Penelope M. Allison observes commonly accepted ideas of spatial organization and function in the houses of Pompeii are fraught with unsubstantiated analogical inference as well as cultural and social prejudices derived from nineteen- and early twentieth-century scholarship She emphasizes that particularly the period between 62 and 79 cannot be viewed as a static interim phase between two major seismic events with all pre-eruption damage ascribed to the 62 earthquake and subsequent repairs made as a result of it.

Her study of 30 atrium-style Pompeian houses, including the House of the Prince of Naples, revealed widespread variations in both structural states of repair and distribution of find assemblages across room types. She observed that ordinary domestic change and ongoing disturbance of some kind (possibly low-level seismic activity) leading up to the final eruption have produced varying patterns of damage, repair, changing room use, and deterioration in Pompeian houses. She said there was a high likelihood the processes of disruption, repair, and abandonment were much less uniform and spread over the final decades in a complex mosaic of disturbance, alteration, and deterioration. Furthermore, processes of post-abandonment intrusion extended for centuries. She observes not only was an earthquake felt in Naples during Nero's reign, in the consulate of Gaius Laecanius and Marcus Licinus (Tacitus Ann. 15, 34) and dated to CE 64,5 but textual evidence also indicates that seismic activity was not unusual in the Campanian region (Seneca Natur. Quaest. 6, 1, 2; Pliny Ep. 6, 20, 3). Pliny the Younger, in his detailed description of the CE 79 eruption, indicated that there had been earthquakes for several days prior to this eruption but that people were not particularly alarmed because such tremors were frequent in the area. Pliny the Elder's belief (Nat. Hist. 2, 198) that earthquakes could continue for up to two years may well have been founded on phenomena observed from his base at Misenum near Naples. Thus, assumptions that a final phase of Pompeii can be identified through damage and repair to its buildings and can be dated from CE 62 represent a misreading of the written documentation.

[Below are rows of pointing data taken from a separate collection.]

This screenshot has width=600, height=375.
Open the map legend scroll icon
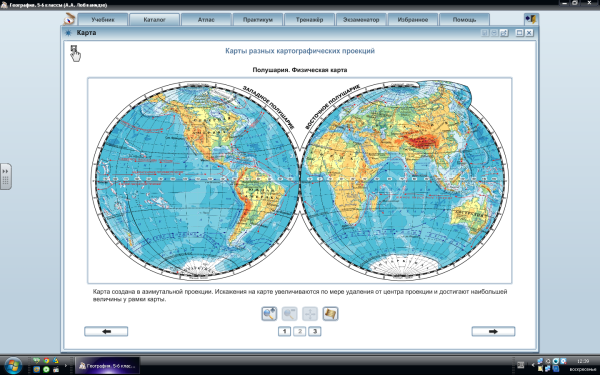coord(330,314)
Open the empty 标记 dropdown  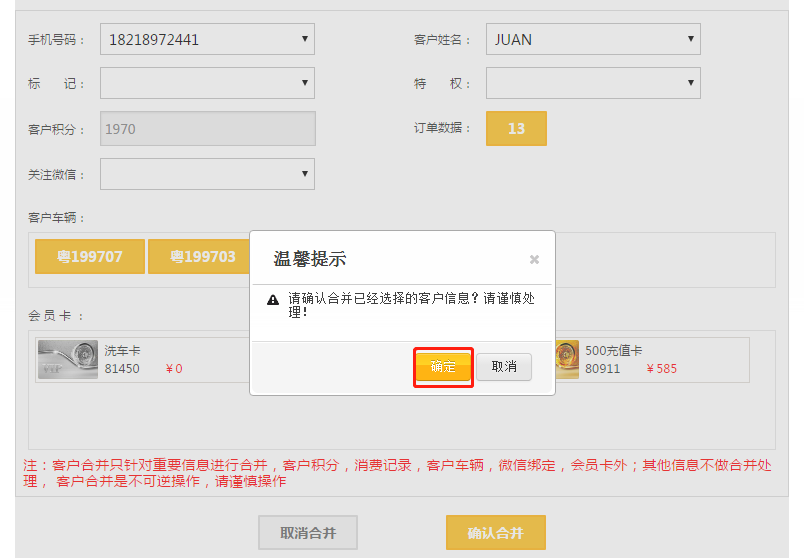coord(207,84)

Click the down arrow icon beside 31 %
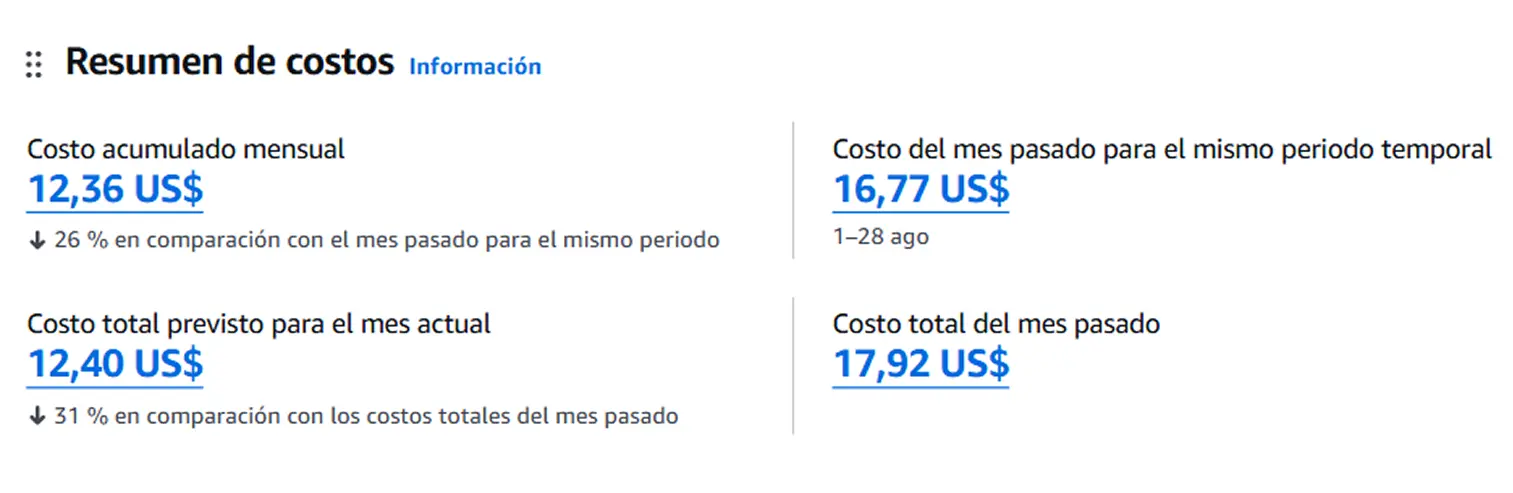(x=36, y=416)
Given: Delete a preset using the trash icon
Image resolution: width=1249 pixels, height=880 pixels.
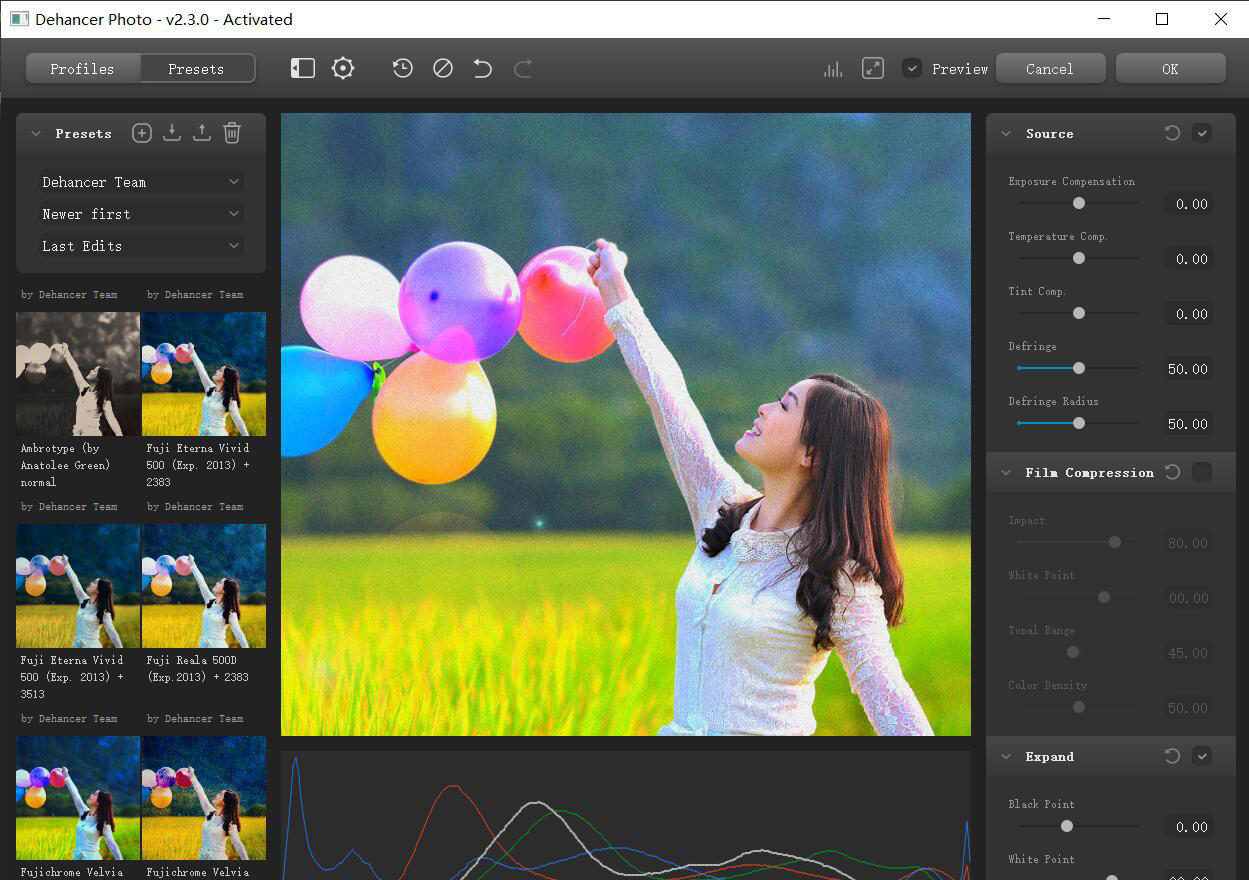Looking at the screenshot, I should click(232, 132).
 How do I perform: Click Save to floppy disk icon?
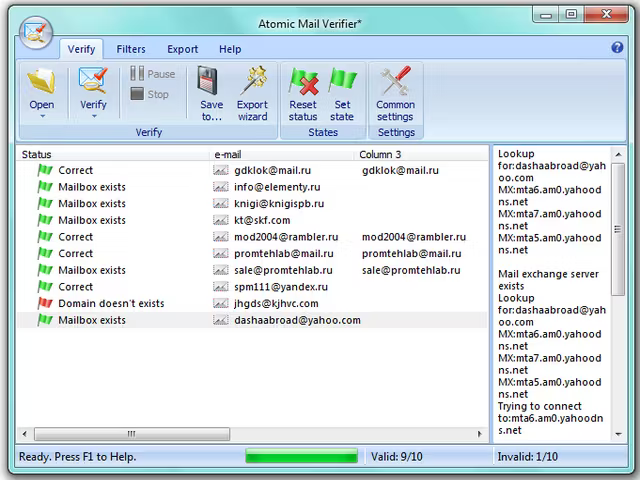pos(211,82)
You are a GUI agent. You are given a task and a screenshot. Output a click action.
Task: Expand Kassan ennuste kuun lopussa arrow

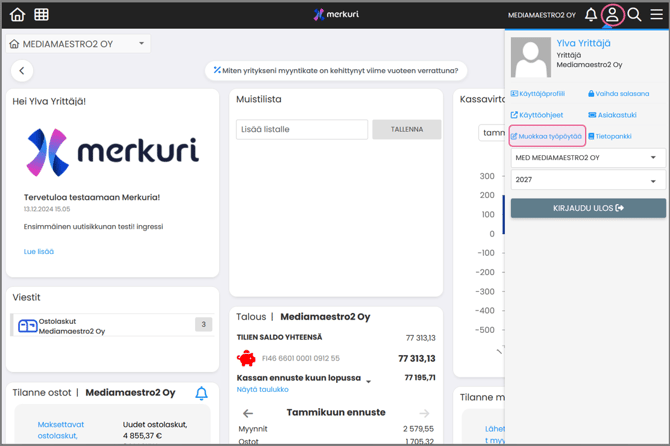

In her analysis of amphorae finds, she comments on amphorae containing building repair material discovered in the Casa del Menandro, the Casa di Julius Polybius, the Casa dei Quadretti Teatrali and the Casa dell'Efebo. This indicates repairs were in progress in houses much larger and probably wealthier than the Casa del Principe di Napoli at the time of eruption.

Strocka points to the arrangement of the lararium in the garden and its line of sight through various strategically placed apertures as an indication the inhabitants were more religiously observant than average households or those of the educated elite. But Allison's study found fixtures associated with religious activities like aediculae in 17 of the 30 houses, including the far larger Casa del Menandro and such fixtures were found in five rooms there. Strocka's discussion of religious indications also include the niche found in the kitchen. But Allison points out that, although niches decorated with Lares-related scenes or containing small ritual sculptures have been found in a number of kitchens elsewhere in Pompeii, usually in structures without aediculae, the undecorated niches in the Casa del Principe di Napoli, as well as in other structures around Pompeii, could have served some other purpose.